I served these meatballs for a cross country, pre-meet dinner, right next to the regular beef meatballs. Don't worry, I labeled them (there are several vegetarians on the team). BUT, even the non-vegetarian runners came back for seconds! These balls of flavor clearly passed the "vegetarian meatball" test!
In fact, one athlete started loading up his plate with them and I said, "You know those are vegetarian, right?" He said, "Oh..., no I didn't." I said, "You can put them back if you want." He said, "No, I want to try them." What a trooper. But guess what? He loved them! Another successful test that they are great whether you're vegetarian or not.
About the quinoa and brown rice: I used 2 microwave-ready cups (one 8.8 ounce package) of Minute Rice Organic Red Quinoa & Brown Rice with Garlic.You can also use a pre-cooked rice in a pouch, like Seeds of Change Quinoa & Brown Rice with Garlic. Alternately, you can use any combination of cooked brown rice and quinoa - you'll need a total of 2 cups.
For gluten-free meatballs: Use ground oats instead of breadcrumbs. Easy swap.
For vegan meatballs, replace each egg with a flax egg. Combine 1 tablespoon flaxseed meal/ground raw flaxseeds and 2 1/2 tablespoons of water for EACH flax egg (you need 2 eggs for the meatballs). Let the mixture sit for 5 minutes before using.

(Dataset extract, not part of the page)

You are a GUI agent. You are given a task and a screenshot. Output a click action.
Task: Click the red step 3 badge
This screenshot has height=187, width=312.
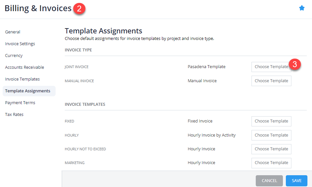point(295,64)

For vegan or dairy-free meatballs, you'll also need to replace the parmesan cheese with vegan parmesan cheese.
Want to prep ahead? I felt the same way since I was expecting about 35 kids for dinner! Shape the meatballs and transfer them to the baking sheet as directed. Cover loosely with plastic wrap and refrigerate for up to 2 days. Bake as directed!
Vegetarian Meatballs with Cauliflower, Quinoa and Brown Rice
4 cups cauliflower florets, about 1/2 head
8.8 ounces pre-cooked red quinoa and brown rice (see note above), heated according to package directions
1/4 cup breadcrumbs (for gluten-free meatballs, use ground oats)

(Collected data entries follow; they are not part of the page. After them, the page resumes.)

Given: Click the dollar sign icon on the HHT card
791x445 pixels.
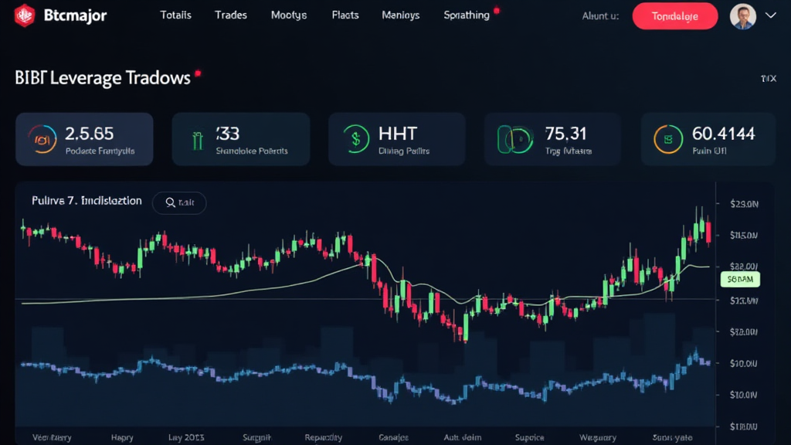Looking at the screenshot, I should tap(355, 139).
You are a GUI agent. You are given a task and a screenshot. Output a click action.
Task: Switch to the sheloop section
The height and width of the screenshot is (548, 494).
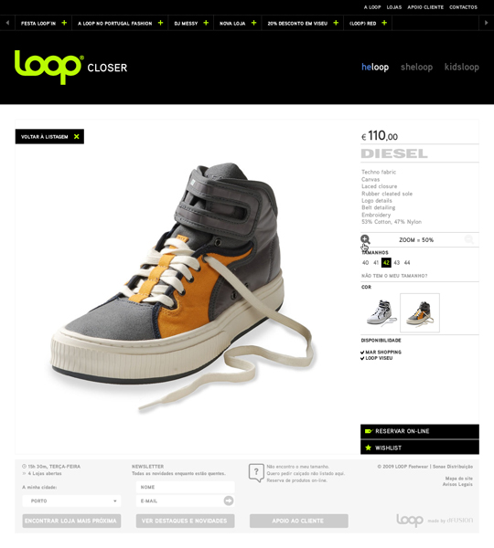point(416,67)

2 large eggs, or 2 "flax eggs", see note above
2 tablespoons grated parmesan cheese (for vegan meatballs, use vegan parmesan cheese)
1 teaspoon dried oregano
1 teaspoon dried basil
1/2 teaspoon salt
1/4 teaspoon ground black pepper
Bring a large pot of water to a boil. Add the cauliflower florets and boil for 5 minutes, until fork tender. Drain and transfer the cauliflower to a food processor. Add the remaining ingredients and process until well blended. Transfer the mixture to a bowl and refrigerate until firm enough to shape into meatballs, about 1 hour.
Preheat the oven to 400 degrees. Line a large baking sheet with parchment paper.
Shape the mixture into 22 to 24 meatballs and transfer the meatballs to the prepared baking pan.
Roast for 25 to 30 minutes, until golden brown. Serve with your favorite sauce or gravy.